Più avanti nel gioco, quasi alla fine dello stesso, vi imbatterete in alcuni nemici ricorrenti (fra l’altro con un numero ridotto di munizioni), e questi incontri sono, per dirla in modo leggero, aggressivi. Abbiamo avuto particolari problemi durante una sequenza nella quale, complice la scarsa salute di uno dei personaggi e la mancanza di qualsiasi tipologia di munizione, continuavamo a morire. Soltanto con un po’ di fortuna siamo riusciti a superarla e ad andare avanti.

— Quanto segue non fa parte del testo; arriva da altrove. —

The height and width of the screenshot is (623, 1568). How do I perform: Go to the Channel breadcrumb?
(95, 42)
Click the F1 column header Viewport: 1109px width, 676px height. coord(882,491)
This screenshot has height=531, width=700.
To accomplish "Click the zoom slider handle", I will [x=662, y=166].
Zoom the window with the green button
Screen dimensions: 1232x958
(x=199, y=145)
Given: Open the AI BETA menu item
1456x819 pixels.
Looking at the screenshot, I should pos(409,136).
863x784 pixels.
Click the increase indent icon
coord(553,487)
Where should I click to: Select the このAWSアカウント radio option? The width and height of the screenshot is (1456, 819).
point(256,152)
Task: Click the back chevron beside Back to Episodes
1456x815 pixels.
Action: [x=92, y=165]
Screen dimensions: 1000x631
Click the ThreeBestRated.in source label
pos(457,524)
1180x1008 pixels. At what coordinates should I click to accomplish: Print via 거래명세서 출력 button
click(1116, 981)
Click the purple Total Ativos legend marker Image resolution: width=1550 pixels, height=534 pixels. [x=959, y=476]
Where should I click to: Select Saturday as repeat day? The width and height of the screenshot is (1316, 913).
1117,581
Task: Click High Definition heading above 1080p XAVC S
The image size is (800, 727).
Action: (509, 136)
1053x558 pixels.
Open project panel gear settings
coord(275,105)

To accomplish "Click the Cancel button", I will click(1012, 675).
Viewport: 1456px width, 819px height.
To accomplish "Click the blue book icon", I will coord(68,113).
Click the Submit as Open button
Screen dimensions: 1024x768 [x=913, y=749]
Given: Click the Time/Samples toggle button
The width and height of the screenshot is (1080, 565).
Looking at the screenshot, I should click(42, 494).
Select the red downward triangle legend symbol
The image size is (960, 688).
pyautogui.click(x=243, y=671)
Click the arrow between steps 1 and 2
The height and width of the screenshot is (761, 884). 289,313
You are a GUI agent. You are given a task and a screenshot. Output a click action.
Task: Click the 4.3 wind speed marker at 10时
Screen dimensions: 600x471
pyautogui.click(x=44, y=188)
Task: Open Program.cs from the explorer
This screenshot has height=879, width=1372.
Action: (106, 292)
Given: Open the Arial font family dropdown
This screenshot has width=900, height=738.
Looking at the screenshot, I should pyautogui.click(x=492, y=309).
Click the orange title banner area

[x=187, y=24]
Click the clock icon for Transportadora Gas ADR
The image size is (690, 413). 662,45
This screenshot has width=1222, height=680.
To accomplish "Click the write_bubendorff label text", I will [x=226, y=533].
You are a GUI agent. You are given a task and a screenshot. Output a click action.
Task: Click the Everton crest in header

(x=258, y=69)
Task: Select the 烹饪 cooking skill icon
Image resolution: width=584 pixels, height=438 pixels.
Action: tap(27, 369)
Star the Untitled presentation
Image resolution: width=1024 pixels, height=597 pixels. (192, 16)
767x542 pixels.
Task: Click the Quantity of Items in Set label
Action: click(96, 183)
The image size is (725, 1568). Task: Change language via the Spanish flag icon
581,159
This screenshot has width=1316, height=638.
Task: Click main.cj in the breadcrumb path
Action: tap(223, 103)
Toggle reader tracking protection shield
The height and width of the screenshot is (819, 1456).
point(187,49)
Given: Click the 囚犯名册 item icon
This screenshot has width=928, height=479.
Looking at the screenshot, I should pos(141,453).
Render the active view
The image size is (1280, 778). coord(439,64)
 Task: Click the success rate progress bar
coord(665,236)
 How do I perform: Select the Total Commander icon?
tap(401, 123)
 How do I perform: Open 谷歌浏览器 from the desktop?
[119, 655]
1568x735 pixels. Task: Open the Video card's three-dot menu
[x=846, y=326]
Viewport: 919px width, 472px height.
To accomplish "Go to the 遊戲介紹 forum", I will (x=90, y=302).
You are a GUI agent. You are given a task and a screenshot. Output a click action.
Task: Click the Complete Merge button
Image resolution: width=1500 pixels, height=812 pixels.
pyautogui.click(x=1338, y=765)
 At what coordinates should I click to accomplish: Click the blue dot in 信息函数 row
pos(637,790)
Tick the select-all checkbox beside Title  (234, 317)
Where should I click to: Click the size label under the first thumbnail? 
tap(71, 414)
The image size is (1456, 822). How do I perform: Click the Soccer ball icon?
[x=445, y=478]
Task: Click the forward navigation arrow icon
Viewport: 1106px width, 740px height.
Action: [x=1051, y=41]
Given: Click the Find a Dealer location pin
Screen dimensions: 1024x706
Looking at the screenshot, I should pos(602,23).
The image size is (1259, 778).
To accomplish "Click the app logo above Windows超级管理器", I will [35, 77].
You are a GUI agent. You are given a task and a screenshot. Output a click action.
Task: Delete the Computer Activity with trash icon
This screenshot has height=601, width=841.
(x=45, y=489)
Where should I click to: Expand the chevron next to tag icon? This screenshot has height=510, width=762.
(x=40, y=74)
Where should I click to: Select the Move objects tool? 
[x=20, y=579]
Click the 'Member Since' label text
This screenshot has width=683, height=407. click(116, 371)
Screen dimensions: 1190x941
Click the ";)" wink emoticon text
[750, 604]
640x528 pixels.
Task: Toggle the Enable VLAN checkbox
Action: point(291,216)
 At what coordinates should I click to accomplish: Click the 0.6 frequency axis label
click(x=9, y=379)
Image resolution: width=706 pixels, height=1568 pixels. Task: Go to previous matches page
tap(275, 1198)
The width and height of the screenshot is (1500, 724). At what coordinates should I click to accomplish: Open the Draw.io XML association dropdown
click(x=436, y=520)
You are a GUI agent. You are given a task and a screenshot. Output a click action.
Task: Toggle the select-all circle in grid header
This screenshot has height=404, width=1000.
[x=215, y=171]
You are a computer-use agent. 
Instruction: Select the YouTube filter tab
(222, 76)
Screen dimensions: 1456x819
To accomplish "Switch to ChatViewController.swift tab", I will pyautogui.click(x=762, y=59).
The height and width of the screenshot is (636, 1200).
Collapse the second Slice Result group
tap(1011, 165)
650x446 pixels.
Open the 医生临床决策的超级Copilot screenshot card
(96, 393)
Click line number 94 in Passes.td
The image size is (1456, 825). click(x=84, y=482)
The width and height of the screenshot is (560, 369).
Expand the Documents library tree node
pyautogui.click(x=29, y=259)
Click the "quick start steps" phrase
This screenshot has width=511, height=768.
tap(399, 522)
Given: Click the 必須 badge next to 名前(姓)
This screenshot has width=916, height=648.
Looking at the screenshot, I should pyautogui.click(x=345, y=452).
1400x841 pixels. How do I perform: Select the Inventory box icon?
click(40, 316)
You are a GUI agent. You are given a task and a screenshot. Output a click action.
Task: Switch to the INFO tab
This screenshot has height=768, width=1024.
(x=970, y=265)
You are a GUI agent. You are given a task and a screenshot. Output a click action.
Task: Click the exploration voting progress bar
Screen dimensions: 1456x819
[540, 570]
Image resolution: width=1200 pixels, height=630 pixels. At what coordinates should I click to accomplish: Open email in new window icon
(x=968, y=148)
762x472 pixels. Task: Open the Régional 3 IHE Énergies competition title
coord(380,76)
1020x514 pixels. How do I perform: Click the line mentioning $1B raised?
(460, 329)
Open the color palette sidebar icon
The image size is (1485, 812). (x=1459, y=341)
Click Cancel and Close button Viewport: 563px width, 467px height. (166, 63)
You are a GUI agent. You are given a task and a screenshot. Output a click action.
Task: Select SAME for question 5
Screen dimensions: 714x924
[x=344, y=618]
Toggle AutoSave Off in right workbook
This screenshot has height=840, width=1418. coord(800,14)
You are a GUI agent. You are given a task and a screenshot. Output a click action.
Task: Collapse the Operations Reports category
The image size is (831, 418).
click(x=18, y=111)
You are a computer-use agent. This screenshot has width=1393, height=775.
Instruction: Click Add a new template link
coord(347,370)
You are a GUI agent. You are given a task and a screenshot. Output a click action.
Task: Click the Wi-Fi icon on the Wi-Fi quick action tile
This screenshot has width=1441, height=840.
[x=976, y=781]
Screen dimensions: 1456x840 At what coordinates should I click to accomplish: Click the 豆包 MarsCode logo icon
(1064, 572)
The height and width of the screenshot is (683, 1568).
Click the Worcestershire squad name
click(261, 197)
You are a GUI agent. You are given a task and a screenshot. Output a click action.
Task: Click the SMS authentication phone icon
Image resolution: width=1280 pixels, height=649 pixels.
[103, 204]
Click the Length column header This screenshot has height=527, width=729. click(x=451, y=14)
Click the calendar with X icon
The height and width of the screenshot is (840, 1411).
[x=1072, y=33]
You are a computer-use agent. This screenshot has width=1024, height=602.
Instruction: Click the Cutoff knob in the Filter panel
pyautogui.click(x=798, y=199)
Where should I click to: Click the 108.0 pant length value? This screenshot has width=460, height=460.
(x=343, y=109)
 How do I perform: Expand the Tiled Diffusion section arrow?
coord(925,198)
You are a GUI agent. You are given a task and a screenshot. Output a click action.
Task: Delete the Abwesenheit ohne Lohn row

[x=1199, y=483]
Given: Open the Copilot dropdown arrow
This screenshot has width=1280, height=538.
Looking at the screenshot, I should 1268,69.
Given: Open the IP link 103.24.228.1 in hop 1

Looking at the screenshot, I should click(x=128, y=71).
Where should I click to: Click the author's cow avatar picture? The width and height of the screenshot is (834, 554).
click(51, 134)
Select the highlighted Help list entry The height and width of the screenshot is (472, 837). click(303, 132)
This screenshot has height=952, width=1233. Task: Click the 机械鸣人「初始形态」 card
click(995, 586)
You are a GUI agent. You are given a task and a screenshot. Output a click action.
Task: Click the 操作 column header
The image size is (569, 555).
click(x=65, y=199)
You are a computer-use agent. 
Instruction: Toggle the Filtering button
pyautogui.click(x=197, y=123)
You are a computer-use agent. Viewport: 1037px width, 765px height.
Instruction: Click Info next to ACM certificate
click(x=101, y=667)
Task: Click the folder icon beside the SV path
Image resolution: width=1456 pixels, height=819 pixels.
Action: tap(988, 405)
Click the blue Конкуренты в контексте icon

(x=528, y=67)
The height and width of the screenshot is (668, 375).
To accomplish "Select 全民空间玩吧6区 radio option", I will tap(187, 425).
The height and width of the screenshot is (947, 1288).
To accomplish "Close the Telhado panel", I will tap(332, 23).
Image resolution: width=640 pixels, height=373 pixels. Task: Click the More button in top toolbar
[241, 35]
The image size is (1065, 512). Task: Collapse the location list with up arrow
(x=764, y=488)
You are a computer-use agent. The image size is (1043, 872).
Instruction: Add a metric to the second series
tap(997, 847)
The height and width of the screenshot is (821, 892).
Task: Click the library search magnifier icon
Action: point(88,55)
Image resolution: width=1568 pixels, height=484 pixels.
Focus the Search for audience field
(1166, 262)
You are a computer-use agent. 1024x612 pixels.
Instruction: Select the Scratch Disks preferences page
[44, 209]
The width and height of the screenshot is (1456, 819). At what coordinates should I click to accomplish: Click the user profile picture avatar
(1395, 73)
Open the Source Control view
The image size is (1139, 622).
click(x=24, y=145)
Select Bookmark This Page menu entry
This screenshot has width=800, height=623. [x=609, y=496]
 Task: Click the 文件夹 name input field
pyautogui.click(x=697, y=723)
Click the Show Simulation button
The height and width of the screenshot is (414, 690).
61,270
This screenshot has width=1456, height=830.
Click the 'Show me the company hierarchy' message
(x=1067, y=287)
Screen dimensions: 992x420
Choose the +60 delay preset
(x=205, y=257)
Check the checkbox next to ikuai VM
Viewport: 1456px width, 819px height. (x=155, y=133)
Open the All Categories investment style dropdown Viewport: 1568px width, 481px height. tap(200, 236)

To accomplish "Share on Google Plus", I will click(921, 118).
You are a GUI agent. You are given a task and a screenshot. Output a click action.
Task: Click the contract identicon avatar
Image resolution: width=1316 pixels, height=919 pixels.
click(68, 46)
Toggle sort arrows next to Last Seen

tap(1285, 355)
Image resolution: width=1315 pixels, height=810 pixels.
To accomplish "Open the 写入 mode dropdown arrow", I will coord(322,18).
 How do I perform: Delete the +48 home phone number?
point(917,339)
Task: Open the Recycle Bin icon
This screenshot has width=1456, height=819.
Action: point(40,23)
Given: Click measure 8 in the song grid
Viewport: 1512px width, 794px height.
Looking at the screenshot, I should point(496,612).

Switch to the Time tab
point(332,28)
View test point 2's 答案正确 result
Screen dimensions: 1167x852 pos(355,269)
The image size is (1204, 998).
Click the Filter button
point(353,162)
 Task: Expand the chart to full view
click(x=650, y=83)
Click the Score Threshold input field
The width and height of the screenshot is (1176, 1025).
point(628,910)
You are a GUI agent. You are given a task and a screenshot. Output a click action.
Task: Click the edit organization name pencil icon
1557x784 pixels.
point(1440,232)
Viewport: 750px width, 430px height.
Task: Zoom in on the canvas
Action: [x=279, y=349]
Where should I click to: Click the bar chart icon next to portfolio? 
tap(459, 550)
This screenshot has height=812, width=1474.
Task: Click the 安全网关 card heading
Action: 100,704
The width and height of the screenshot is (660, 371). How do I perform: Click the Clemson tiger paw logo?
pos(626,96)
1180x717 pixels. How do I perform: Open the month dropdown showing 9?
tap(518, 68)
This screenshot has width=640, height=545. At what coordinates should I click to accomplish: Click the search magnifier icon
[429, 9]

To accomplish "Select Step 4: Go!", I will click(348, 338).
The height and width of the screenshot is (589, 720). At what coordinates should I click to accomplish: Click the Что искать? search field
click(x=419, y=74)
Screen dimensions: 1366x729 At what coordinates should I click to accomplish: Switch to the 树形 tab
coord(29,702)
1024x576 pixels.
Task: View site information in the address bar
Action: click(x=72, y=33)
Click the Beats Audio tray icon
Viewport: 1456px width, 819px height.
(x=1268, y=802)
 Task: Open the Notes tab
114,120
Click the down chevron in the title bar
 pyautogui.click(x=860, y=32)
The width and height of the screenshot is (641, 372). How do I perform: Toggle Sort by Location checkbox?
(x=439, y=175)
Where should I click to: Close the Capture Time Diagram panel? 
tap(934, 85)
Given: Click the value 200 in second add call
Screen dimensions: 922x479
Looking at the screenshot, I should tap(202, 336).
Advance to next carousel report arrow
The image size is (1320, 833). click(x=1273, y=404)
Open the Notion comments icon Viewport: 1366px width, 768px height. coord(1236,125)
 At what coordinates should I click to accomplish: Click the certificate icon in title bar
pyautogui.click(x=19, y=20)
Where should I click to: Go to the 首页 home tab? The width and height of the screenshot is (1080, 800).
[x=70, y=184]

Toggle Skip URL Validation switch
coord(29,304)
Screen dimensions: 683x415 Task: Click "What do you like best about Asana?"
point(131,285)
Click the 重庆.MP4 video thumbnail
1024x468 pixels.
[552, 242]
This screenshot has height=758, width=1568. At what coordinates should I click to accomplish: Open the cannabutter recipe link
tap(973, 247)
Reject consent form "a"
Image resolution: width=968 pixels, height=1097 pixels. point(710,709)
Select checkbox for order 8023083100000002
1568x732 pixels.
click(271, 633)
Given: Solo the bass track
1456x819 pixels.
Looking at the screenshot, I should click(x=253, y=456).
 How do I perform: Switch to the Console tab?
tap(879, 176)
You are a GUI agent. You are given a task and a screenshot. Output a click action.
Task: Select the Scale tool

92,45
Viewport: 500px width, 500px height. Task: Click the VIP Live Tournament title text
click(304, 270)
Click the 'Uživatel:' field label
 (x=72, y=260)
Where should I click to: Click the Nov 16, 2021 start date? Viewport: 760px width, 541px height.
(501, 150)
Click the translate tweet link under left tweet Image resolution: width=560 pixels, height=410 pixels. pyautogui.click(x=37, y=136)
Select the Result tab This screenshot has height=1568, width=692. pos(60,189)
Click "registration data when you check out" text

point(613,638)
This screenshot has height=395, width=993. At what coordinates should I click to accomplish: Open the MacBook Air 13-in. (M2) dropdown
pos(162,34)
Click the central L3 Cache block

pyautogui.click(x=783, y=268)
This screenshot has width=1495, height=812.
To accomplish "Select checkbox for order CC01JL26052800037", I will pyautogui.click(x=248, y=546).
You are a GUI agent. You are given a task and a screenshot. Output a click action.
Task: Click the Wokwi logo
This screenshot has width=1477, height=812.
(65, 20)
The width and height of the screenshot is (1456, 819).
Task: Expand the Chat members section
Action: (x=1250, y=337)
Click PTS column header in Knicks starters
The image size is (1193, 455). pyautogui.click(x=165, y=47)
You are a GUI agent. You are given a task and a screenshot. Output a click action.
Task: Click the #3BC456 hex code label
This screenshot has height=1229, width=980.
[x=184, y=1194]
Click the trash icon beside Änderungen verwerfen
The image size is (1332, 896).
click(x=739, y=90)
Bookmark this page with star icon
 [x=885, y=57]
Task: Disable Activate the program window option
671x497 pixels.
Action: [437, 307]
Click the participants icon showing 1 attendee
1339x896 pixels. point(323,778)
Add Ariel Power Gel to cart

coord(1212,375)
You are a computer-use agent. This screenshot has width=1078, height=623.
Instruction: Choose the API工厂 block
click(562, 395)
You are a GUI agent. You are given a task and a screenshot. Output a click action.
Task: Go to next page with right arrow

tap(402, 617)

Ed è dopo questa fase che ci siamo divertiti maggiormente (circa quaranta/cinquanta minuti), ma preferiamo non rovinarvi la sorpresa.
Un sistema di mira … pessimo
Esaminando il titolo con la lente di ingrandimento e in particolar modo dal punto di vista prestazionale, è abbastanza impressionante che non ci siamo imbattuti in problemi davvero rilevanti nel corso dell’esperienza. Un titolo a budget più basso con aspirazioni AAA avrà quasi sempre qualche strappo, ma per quanto riguarda le prestazioni, Daymare è in realtà abbastanza solido; nessun crash e nessun intoppo framerate, che onestamente ci ha sbalorditivo. Dato che la quantità di contenuti non è ridotta rispetto a un titolo AAA destinato agli stessi obiettivi, è davvero ammirevole il lavoro svolto da Invader Studios. Graficamente, seppur si avvalga dell’Unreal Engine 4, i modelli poligonali dei personaggi non convincono pienamente. A tratti risultano essere sciatti e poco curati. Il motore è stato sfruttato meglio per quanto riguarda il sistema di illuminazione, davvero convincente e nel rendere dettagliati i vari e diversificati ambienti di gioco.
Ad averci dato grossissimi problemi è stato il sistema di mira, a dir poco rivedibile. L’arma che abbiamo prediletto è stato lo shotgun, ebbene ad una distanza ravvicinata dal nemico e con il puntatore saldamente ancorato sulla sua testa, inspiegabilmente abbiamo mancato diversi colpi e stiamo parlando di uno sparo facilissimo. Per compensare l’evidente limite tecnico, il gioco fornisce un sacco di munizioni (salvo una breve sezione di cui vi abbiamo parlato in precedenza), ma c’è comunque da dire, che se un nemico più ostico non viene minimamente intaccato da un colpo di fucile, bè, può creare rapidamente il panico, costringendoci a darcela a gambe levate.
Un inventario che convince
L’interfaccia utente è fenomenale, con la gestione dell’inventario, oggetti da collezione e mappa integrati nel gioco tramite un comunicatore da polso che non mette (come anticipato) in pausa l’azione. Questo aiuta sicuramente a mantenere alta la tensione, obbligando il giocatore a trovare il momento migliore per fermarsi quando magari ha esaurito le munizioni ed è per forza di cose costretto a ricaricare le armi. Il consiglio, è quello di portare sempre qualche caricatore pieno, soltanto così sarà possibile ricaricare rapidamente l’arma (e ricordate di raccogliere il caricatore in terra). La colonna sonora è eccellente, migliorando notevolmente l’atmosfera di un titolo già inquietante. Le tracce ambientali e le melodie più cupe spiccano un po’ di più rispetto alla musica d’azione, ma tutto sommato, la colonna sonora è sopra la media.
Commento finale
Daymare: 1998 è un titolo low budget ambizioso che però non riesce ad eccellere in nulla. I ragazzi di Invader Studios hanno però grandi potenzialità dimostrando di poter entrare a far parte “dell’Olimpo dei grandi” dei cosiddetti tripla a. Siamo sicuri che con un po’ di esperienza in più e un budget più alto, il futuro per la serie o per i titoli a venire dello sviluppatore, sarà roseo.